Our study has notable strengths including a relatively large and well-characterized sample. However, there are some important limitations to consider. Our study was unable to address what mechanisms, such as social adjustment (Riggs, Rukstalis, Volpicelli, Kalmanson, & Foa, 2003), cognitive flexibility (Rizvi et al., 2009), or a chaotic home environment (Curie & Widom, 2010; Gould et al., 2011) may be underlying the relationship between education and early termination from PE. While education was related to income, a variable thought to be involved in social adjustment, the variance in income that did not overlap with education was not uniquely predictive of treatment termination. Additionally, employment, another indicator of social adjustment, was not related to education or treatment termination. The current study did not have a measure of cognitive flexibility, so we were unable to test this potential mechanism. With respect to a chaotic childhood home environment, we conducted an exploratory analysis examining relationships between education and childhood abuse. We did not find a significant relationship between education and child abuse. Future studies should include a more comprehensive examination of potential mechanisms underlying relationships between education and treatment dropout. Additionally, our study was unable to address whether or not differences in treatment settings (residential vs. outpatient) versus clinical severity contributed to the importance of anxiety sensitivity in early treatment termination in our sample compared to other samples. Future studies would benefit from clarifying these relationships.
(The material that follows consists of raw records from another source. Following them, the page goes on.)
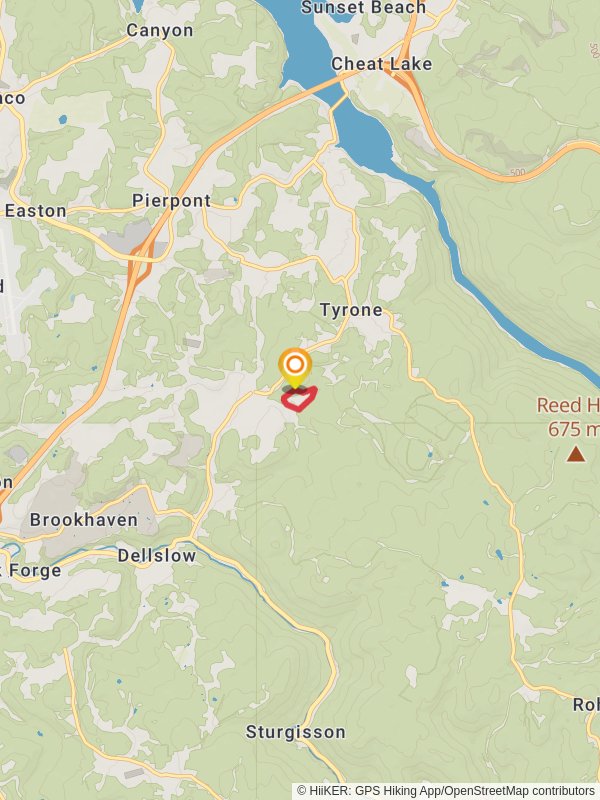Click the Pierpont place name
The width and height of the screenshot is (600, 800).
coord(171,201)
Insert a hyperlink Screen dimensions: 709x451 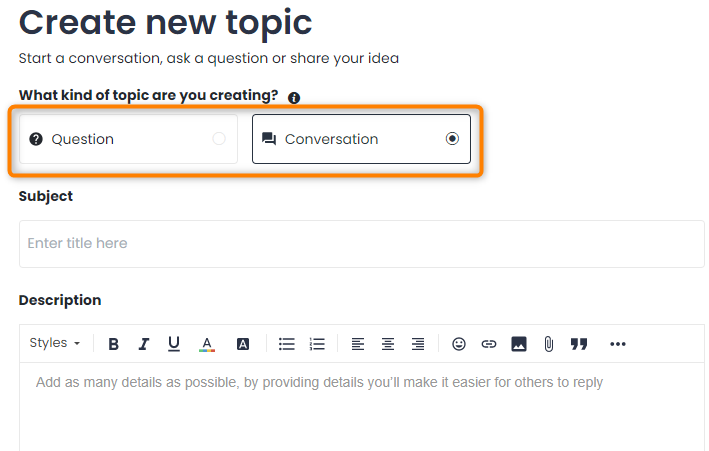pos(489,344)
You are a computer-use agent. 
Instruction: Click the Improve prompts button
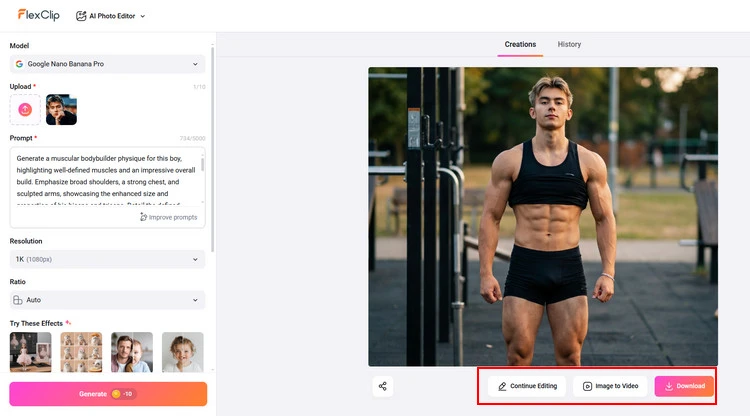[x=168, y=217]
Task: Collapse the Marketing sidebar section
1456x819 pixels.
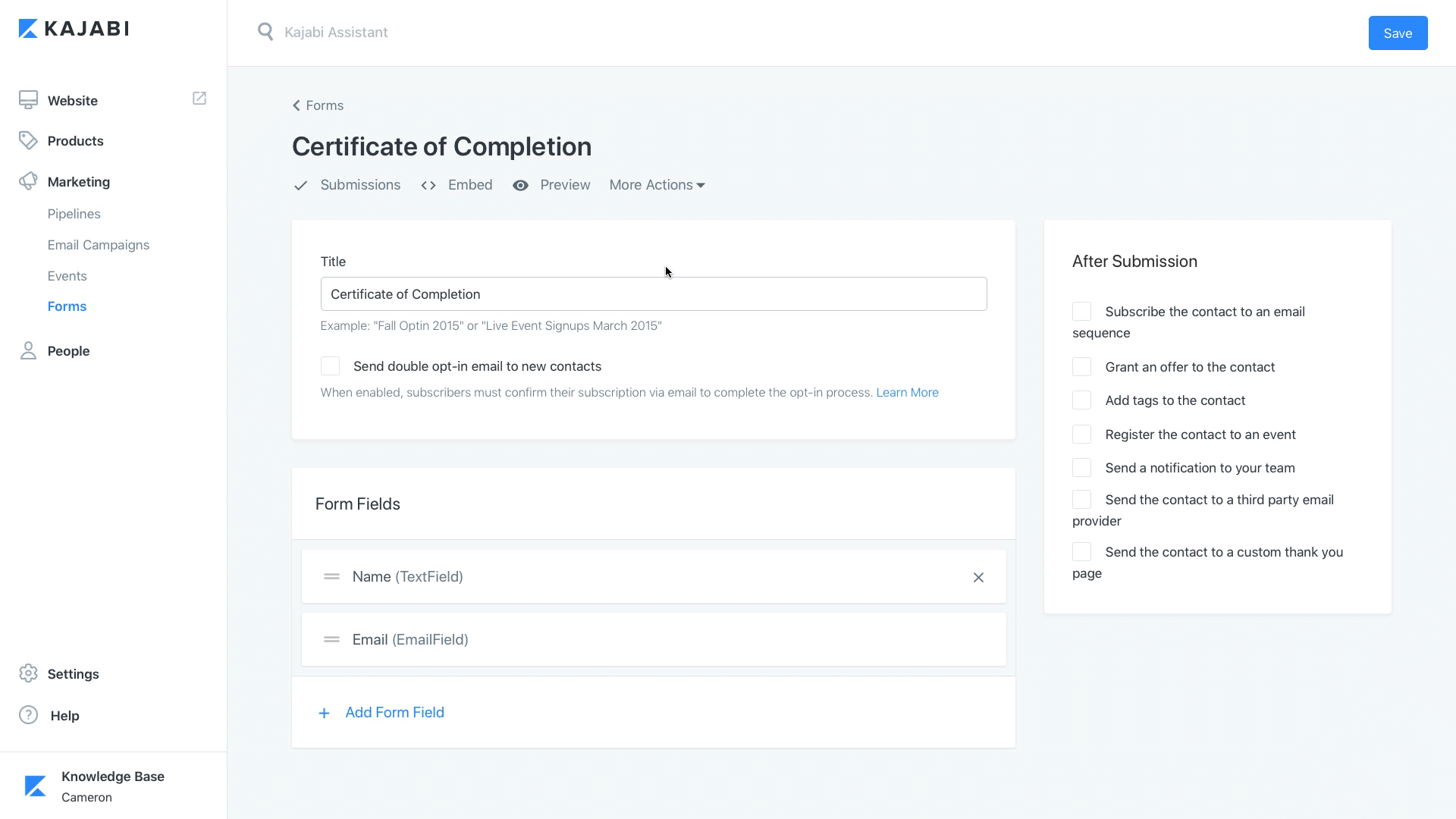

In summary, our study explored predictors of early PE treatment termination within a sample of individuals receiving concurrent residential treatment for PTSD-SUD as part of a randomized controlled trial. The results suggest that lower education and heightened anxiety sensitivity predict earlier treatment termination. Given that this study was the first to examine unique predictors of PE dropout in a sample of patients receiving concurrent PTSD-SUD within a residential setting, future work will be needed to replicate these findings. Additionally, given that PE is known to be one of the most effective treatments for PTSD, future work should focus on understanding ways to reduce risk for dropout from PE treatment to enhance retention rates and outcomes.

Table 3.

Final Model of Predictors of Treatment Dropout

Predictor B Wald Statistic p OR 95% CI
Education 9.009 .029
High School −1.312 1.999 .157 .269 .044–1.660
Some College −2.219 5.955 .015 .109 .018–.646
4 Years College and Beyond −3.181 5.629 .018 .042 .003–.575
Baseline days drugging 0.016 3.379 .066 1.017 .999–1.035
ASI 0.050 4.153 .042 1.051 1.002–1.103
DERS −.011 .637 .425 .989 .964–1.016

Highlights.

  • Examined predictors of exposure treatment termination in those with PTSD and SUD

  • Lower levels of education uniquely predicted earlier treatment termination

  • Higher anxiety sensitivity uniquely predicted earlier treatment termination

Acknowledgments

This research was supported in part by a grant from the National Institute on Alcohol Abuse and Alcoholism (R01AA016816, PI: S. Coffey).